Deprecating codecs.open?

codecs.open was a way to open text files that worked in Python 2, but with the introduction of io.open, its significance has greatly diminished.

Now, difference between codecs.open and TextIOWrapper is a source of paper cuts.

It seems we do not have enough resources to maintain the codecs module.

How do you think about deprecating codecs.open, StreamReader and StreamWriter?
Does they have any use cases that cannot be replaced with open and io.TextIOWrapper?

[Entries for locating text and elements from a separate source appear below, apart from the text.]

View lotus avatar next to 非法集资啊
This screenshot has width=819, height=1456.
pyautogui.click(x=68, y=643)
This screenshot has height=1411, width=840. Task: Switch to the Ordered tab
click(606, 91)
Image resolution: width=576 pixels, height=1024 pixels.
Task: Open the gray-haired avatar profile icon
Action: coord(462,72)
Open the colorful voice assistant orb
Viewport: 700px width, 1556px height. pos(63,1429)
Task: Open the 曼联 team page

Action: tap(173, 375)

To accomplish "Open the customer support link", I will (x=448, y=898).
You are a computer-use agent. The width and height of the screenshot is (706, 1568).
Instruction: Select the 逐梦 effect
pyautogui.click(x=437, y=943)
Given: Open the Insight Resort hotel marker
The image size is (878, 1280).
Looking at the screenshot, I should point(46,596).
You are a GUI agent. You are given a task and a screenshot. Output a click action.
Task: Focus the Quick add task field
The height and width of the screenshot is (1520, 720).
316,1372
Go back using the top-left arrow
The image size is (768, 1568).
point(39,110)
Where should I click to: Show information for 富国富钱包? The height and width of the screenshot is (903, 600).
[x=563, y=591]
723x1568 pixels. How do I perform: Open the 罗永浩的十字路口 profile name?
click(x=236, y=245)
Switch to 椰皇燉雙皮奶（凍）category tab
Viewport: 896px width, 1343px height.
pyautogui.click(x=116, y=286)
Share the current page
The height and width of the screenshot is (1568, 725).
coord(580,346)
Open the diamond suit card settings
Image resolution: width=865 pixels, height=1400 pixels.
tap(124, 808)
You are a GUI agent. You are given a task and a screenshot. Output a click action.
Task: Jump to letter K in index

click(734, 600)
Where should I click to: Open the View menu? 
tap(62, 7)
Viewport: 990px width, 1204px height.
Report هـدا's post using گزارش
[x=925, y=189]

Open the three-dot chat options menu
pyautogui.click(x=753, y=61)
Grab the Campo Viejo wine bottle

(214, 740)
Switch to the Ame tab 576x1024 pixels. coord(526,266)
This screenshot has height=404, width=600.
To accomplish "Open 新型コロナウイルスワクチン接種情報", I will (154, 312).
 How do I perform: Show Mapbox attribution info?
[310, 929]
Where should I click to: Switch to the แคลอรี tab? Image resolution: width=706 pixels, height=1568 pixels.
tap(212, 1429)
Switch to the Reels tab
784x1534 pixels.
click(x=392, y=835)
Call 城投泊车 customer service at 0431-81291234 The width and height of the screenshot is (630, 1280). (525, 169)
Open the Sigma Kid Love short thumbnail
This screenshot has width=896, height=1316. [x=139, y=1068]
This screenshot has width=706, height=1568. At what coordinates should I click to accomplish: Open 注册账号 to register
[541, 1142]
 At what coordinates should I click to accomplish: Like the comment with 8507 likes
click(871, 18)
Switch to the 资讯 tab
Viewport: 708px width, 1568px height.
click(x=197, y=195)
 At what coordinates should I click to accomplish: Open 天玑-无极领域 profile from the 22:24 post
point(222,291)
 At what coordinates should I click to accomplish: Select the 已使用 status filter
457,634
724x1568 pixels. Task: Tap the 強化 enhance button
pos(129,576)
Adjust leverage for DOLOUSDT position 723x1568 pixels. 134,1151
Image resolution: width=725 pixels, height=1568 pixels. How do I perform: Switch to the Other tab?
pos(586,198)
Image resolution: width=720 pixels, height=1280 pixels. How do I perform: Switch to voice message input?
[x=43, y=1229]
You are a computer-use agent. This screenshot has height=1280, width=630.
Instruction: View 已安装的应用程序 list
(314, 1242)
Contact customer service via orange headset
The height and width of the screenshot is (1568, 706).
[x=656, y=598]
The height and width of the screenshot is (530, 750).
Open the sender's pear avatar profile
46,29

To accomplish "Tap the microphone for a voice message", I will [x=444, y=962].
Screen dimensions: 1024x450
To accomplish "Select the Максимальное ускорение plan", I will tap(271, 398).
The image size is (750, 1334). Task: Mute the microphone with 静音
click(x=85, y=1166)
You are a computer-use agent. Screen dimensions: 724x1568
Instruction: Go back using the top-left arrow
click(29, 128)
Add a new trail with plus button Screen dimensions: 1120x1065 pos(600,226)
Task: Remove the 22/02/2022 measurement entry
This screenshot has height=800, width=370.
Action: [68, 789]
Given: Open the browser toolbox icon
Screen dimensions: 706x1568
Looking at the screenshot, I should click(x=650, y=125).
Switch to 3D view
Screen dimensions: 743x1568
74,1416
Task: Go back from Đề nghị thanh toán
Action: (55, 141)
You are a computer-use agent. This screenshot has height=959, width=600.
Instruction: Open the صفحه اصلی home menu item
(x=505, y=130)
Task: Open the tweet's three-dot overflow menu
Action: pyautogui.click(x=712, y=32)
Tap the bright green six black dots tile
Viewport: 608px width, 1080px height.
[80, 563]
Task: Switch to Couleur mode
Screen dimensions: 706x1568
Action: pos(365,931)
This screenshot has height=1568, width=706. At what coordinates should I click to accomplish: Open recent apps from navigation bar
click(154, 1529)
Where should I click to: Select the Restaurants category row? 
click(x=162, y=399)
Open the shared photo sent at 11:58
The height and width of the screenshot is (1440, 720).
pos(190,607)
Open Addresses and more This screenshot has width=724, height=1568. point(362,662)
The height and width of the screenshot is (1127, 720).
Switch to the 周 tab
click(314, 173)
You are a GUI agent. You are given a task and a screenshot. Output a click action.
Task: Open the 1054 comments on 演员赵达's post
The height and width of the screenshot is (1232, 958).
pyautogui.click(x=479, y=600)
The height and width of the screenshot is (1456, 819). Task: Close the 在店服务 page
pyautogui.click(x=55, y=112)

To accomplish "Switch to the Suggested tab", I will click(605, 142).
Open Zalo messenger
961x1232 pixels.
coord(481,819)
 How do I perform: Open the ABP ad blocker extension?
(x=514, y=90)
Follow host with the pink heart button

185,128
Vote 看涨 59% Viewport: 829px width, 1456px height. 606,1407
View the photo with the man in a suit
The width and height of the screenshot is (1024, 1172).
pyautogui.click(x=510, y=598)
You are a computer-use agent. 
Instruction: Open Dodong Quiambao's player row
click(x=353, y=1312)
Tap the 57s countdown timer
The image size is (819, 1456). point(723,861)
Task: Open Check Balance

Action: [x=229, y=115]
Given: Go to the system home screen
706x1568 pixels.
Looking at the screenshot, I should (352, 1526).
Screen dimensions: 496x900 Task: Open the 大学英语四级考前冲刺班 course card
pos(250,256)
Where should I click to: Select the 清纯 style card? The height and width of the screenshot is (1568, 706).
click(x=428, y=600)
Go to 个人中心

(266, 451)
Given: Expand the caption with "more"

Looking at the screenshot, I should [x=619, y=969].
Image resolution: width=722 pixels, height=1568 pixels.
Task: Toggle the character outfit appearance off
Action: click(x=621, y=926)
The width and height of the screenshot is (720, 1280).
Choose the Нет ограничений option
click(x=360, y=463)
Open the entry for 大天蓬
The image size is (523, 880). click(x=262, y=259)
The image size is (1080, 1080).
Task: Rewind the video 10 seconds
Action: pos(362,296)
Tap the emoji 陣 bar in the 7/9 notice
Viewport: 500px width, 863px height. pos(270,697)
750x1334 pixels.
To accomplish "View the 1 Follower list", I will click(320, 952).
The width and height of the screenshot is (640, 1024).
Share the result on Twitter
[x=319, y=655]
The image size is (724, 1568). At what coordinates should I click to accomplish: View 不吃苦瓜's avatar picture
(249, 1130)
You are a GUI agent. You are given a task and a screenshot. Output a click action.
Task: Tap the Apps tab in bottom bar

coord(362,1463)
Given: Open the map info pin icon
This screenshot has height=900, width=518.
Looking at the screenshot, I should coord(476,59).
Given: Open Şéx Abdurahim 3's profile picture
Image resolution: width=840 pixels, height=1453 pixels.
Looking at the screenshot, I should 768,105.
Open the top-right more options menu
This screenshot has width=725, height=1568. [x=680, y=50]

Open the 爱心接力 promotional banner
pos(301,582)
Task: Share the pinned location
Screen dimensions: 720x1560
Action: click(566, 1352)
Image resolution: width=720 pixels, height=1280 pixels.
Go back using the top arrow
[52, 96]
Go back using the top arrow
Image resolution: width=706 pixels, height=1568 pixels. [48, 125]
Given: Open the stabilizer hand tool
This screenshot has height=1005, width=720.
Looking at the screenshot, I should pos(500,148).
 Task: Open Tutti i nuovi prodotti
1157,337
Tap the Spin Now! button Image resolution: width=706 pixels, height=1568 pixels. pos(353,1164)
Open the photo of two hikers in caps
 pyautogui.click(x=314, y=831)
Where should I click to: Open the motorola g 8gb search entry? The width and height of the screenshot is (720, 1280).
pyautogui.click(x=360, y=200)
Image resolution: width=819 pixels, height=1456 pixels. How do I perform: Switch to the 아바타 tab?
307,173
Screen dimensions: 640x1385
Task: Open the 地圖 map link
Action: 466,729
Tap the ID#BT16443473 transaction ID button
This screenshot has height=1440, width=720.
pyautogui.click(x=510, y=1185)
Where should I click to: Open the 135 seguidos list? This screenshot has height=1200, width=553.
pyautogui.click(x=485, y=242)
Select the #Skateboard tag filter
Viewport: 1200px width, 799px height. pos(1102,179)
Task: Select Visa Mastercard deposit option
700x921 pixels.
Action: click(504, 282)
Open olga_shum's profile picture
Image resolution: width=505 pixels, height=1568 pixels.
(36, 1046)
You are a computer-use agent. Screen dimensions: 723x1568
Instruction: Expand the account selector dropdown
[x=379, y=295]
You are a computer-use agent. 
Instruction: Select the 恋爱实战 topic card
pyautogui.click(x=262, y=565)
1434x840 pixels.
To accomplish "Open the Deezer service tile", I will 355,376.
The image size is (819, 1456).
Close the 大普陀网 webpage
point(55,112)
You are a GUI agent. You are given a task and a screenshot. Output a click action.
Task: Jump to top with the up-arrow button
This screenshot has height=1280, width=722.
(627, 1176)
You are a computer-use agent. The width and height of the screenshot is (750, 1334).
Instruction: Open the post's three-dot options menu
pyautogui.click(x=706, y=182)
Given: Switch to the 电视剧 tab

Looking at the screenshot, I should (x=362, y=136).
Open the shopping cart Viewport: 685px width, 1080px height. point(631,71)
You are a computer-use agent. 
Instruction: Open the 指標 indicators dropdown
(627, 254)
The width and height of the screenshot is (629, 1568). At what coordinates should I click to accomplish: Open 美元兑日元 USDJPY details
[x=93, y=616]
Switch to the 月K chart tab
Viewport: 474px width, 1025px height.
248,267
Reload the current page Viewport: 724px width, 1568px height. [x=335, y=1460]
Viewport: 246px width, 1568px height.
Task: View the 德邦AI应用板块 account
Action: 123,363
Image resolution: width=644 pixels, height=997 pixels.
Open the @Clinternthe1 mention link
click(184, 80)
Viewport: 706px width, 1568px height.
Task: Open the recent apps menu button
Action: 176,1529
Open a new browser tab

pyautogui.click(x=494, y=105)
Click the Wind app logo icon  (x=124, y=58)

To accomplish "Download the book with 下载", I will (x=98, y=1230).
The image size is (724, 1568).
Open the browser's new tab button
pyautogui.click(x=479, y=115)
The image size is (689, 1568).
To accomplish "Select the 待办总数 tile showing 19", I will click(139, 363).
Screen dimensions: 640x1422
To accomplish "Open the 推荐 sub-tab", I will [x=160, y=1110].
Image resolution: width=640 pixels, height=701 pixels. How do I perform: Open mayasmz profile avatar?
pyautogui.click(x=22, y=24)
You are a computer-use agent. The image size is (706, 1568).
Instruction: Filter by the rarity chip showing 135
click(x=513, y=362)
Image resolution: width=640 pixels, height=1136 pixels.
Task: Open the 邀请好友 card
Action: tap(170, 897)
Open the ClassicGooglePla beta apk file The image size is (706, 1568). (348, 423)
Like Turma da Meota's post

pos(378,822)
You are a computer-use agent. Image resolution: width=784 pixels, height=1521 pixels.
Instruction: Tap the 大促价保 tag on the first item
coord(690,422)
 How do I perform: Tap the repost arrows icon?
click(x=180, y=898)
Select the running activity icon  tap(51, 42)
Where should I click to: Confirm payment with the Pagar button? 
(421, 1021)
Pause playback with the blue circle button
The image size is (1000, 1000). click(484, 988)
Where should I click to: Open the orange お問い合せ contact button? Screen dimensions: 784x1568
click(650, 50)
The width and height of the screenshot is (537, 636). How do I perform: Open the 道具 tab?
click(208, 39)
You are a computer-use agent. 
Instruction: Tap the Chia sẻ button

Since they have replacements from old days,
I think 3 years deprecation in document + 3 years DeprecationWarning is enough for remove them.

2 Likes

Searching the top 15k PyPI projects (downloaded today) for codecs\.open:

  • Found 1,567 matching lines in 613 projects

\bStreamReader\b:

  • Found 2,959 matching lines in 247 projects

\bStreamWriter\b:

  • Found 2,565 matching lines in 185 projects

I can share the details if wanted, it’s too big for Discord.

2 Likes

Most StreamReader and StreamWriter are asyncio or aiohttp.

Anyway, it is difficult to remove codecs.open and StreamReader/Writer cannot be deprecated unless codecs.open deprecated.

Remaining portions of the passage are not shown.